Sunday, July 6, 2014

BsAs: El Ateneo























"What are you doing?" she asks.  "With your hair?"

My fingers have found their way to my head yet again.  What fuck this is!  I fear I'll never quite get away from the habit, no matter how far I run from it.  Not even here in the south, Buenos Aires, not even here does my hair find solace.  No rest for the wicked, they say.  THere's pure treachery in my head then.  Where am I?

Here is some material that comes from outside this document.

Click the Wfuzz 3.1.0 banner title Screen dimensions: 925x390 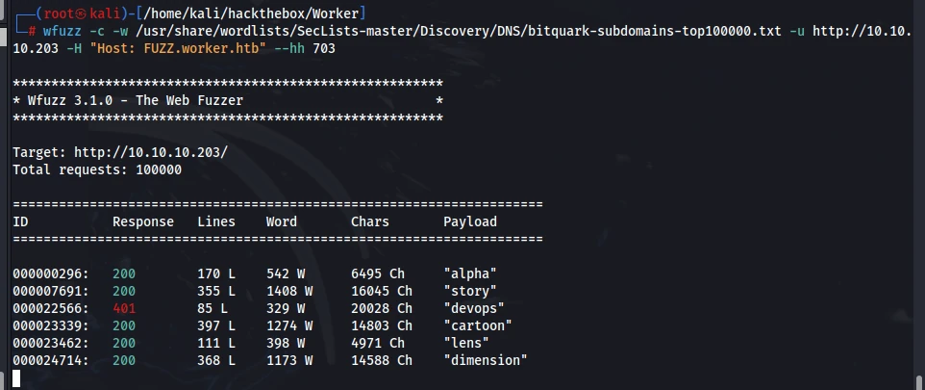point(135,100)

I'm in an old theater that's not an old theater anymore, but there was a time.  Maybe splendor, maybe magical performances graced this place years ago, but now it's a bookstore with a cafe on the stage and rows and rows of books where the audience used to be, and up on the high levels that I can see from here too.  The curtains are still red and the trim still gold and the angels and gods and cherubs are still dancing on the great domed ceiling above the orchestra pit, the kid's section.  Libros para niños.

But the magic's gone I think.  Only a residue of what was is left now, they way the cold damp night clings to tree leaves in the mornings.  That's if it's damp, and here in Buenos Aires there's always moisture in the air.

It rained blankets of water yesterday so that the cold soaked through my clothes on the way to the mystical flat on Ceretti for the Argentina v. Belgium game, and today's not much better.  There's not much rain, but the wind's kicking and a fine mist is whipping around and I can feel moisture between my toes.  This feels like Paris today.

"The weed loves this weather," Solange's friend had said yesterday.  Between the two quarterfinal games that day we managed to smoke even more.  From the vaporizer that I thought Solange had called a vibrator because it hums to life loudly every three minutes or so.  from the blunt, from the joint, always smoking in that house.  And mate with coca leaves.  After a hamburger, they took me upstairs under the greenhouse roof to show me the plants.  His plants, the farmer's the drummer's.

He grows OG Kush and Blue Dream and some pineapple hybrid from Hawaii.  And he plays death metal drums like a man possessed.  He's amazing.  "Ready for a relapse?" he'd say and pass me a joint of heavy indica.  It's strange to think that whatever I need here is provided for me.  I fall into place without even trying to, like the heavens want me to write some more.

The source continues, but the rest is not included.